[Saved entries]
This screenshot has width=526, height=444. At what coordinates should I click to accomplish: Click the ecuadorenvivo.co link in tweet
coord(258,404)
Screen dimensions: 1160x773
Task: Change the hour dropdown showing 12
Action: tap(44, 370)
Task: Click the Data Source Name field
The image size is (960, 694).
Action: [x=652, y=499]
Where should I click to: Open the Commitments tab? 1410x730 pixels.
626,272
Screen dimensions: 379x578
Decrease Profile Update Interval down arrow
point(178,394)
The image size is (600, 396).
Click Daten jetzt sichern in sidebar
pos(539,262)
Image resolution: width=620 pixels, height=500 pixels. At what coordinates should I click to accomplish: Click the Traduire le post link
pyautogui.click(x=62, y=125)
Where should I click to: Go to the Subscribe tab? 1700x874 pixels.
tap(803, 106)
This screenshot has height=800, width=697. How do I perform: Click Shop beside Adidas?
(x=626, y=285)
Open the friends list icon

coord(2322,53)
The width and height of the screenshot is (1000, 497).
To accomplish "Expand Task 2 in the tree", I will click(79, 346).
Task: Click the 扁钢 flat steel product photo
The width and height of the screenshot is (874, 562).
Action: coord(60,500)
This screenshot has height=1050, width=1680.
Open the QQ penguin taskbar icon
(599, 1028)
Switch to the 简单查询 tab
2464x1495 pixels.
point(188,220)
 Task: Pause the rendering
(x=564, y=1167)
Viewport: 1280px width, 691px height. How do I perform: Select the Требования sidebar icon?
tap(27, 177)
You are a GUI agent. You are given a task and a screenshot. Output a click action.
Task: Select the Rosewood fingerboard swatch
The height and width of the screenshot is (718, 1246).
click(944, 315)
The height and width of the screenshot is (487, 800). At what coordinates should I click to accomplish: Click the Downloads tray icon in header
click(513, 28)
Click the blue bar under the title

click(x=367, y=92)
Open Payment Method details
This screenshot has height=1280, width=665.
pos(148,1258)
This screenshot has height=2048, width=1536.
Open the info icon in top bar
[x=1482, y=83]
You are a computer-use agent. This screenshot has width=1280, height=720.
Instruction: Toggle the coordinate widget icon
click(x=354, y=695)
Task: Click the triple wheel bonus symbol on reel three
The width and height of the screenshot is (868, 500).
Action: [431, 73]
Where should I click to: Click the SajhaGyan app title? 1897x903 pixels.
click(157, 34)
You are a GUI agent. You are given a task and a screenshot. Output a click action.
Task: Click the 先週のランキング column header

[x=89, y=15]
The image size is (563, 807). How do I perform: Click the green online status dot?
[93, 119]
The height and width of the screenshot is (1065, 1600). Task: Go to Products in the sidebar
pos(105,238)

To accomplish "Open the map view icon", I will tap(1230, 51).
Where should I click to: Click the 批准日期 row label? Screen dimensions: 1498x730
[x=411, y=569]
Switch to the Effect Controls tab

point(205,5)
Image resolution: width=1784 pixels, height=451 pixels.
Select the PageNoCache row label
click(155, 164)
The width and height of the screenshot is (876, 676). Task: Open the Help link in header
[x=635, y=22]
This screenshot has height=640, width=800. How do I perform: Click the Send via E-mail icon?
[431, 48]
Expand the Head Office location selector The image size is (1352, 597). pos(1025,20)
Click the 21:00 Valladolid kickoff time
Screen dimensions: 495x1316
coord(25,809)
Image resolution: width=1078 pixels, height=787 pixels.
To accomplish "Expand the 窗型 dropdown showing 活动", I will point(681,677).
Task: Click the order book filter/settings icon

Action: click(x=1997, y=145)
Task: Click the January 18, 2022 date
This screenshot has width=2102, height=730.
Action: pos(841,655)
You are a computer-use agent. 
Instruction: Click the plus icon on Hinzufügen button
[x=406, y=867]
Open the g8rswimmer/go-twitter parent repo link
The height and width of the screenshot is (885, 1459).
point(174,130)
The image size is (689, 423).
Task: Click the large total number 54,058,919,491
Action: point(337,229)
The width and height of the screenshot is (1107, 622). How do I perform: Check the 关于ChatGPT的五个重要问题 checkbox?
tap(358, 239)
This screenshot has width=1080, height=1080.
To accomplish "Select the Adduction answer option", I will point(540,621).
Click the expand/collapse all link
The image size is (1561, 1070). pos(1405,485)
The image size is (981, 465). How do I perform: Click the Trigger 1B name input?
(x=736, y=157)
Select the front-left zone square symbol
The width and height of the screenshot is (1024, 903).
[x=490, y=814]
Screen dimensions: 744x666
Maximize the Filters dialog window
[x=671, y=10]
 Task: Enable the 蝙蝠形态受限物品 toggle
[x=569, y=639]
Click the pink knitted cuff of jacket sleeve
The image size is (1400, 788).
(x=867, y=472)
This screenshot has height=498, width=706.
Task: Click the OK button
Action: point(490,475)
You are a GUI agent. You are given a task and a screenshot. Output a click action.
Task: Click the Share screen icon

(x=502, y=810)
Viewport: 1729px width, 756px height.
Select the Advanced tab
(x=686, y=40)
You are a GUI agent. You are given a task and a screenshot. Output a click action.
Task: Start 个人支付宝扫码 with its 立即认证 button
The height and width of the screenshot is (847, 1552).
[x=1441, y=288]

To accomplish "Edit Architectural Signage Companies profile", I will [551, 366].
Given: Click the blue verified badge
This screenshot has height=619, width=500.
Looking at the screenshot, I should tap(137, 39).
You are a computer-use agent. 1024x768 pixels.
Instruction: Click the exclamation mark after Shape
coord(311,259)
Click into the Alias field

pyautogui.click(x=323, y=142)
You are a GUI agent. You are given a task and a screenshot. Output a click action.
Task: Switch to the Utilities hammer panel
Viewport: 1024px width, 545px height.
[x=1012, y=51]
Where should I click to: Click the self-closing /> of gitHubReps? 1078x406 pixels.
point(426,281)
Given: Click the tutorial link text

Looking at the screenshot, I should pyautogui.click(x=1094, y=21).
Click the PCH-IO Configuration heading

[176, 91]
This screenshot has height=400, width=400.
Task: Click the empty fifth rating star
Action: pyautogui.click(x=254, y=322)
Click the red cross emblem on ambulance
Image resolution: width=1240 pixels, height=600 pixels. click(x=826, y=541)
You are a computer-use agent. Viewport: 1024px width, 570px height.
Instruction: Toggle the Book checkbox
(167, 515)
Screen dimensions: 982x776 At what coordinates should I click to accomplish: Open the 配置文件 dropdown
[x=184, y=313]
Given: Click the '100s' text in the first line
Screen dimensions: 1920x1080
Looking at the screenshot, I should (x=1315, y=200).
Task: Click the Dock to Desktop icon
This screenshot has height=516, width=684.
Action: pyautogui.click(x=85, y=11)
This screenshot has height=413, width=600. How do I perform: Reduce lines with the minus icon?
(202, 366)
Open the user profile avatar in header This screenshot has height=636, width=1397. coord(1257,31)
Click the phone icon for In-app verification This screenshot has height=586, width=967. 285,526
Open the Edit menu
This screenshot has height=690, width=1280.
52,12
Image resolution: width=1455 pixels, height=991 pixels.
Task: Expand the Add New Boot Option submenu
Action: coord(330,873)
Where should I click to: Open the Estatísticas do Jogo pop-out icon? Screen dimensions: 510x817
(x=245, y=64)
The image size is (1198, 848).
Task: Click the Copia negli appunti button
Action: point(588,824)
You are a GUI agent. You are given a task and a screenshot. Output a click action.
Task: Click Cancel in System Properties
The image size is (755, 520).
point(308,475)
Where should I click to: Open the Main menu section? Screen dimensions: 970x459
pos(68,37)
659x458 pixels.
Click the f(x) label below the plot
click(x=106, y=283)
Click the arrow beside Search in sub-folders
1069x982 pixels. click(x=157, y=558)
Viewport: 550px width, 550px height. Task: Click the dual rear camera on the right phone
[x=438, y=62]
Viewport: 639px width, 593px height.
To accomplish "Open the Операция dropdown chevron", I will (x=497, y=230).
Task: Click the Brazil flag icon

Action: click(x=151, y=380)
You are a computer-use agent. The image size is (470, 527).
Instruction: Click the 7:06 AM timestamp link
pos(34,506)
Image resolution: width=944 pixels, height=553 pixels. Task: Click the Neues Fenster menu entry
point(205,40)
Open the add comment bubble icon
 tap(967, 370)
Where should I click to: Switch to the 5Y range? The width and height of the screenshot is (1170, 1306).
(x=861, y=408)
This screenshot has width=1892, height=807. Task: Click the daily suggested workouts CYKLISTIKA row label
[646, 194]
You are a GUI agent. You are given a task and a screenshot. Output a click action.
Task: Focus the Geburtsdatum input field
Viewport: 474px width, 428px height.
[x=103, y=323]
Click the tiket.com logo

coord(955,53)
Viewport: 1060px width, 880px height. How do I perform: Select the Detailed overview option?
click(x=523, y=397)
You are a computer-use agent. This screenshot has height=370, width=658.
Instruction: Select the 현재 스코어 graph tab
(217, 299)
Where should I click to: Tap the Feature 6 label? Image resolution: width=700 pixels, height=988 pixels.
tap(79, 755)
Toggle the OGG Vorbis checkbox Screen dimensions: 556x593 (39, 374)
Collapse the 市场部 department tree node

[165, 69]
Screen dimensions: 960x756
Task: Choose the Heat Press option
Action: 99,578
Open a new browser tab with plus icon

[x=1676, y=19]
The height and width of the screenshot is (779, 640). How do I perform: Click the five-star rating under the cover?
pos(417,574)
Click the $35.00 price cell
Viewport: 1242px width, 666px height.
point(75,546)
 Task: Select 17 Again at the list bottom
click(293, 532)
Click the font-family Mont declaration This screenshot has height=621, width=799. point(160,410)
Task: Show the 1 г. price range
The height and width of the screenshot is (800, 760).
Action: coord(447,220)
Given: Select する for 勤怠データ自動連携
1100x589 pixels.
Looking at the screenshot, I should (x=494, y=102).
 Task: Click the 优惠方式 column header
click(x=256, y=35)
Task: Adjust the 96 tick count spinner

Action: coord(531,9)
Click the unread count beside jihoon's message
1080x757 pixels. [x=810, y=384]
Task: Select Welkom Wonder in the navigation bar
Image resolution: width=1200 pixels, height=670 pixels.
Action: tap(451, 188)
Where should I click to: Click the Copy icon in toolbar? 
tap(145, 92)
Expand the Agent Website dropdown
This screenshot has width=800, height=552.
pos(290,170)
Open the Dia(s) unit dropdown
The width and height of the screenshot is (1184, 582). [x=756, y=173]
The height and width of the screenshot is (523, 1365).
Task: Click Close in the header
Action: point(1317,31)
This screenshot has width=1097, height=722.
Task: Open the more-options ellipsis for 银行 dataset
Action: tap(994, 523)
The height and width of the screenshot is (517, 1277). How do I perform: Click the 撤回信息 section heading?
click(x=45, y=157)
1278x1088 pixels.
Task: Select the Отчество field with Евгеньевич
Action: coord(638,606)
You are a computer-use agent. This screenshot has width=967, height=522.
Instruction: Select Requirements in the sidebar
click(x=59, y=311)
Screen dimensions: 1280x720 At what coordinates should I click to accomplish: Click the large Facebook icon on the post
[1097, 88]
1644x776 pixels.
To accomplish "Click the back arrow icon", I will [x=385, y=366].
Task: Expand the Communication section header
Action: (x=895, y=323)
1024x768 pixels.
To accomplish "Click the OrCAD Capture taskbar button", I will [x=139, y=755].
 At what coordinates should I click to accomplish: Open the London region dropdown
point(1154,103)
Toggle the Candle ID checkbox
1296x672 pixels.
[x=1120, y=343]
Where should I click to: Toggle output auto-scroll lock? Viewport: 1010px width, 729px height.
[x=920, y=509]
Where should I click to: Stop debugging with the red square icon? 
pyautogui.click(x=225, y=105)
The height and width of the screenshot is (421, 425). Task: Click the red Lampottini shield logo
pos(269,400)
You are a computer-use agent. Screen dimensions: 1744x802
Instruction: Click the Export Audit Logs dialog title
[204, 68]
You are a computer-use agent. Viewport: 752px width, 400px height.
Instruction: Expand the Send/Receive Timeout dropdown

> **TASK PROMPT**: For the word "computer", find every line in the data that holds it and copy that line.

> **RESPONSE AREA**:
You are a computer-use agent. This screenshot has width=1280, height=720.
You are a computer-use agent. 
You are a computer-use agent. 1024x768 pixels.
You are a computer-use agent. Viewport: 1024px width, 570px height.
You are a computer-use agent. The image size is (470, 527).
You are a computer-use agent. This screenshot has height=370, width=658.
You are a computer-use agent. This screenshot has width=967, height=522.
You are a computer-use agent. Screen dimensions: 1744x802
You are a computer-use agent. Viewport: 752px width, 400px height.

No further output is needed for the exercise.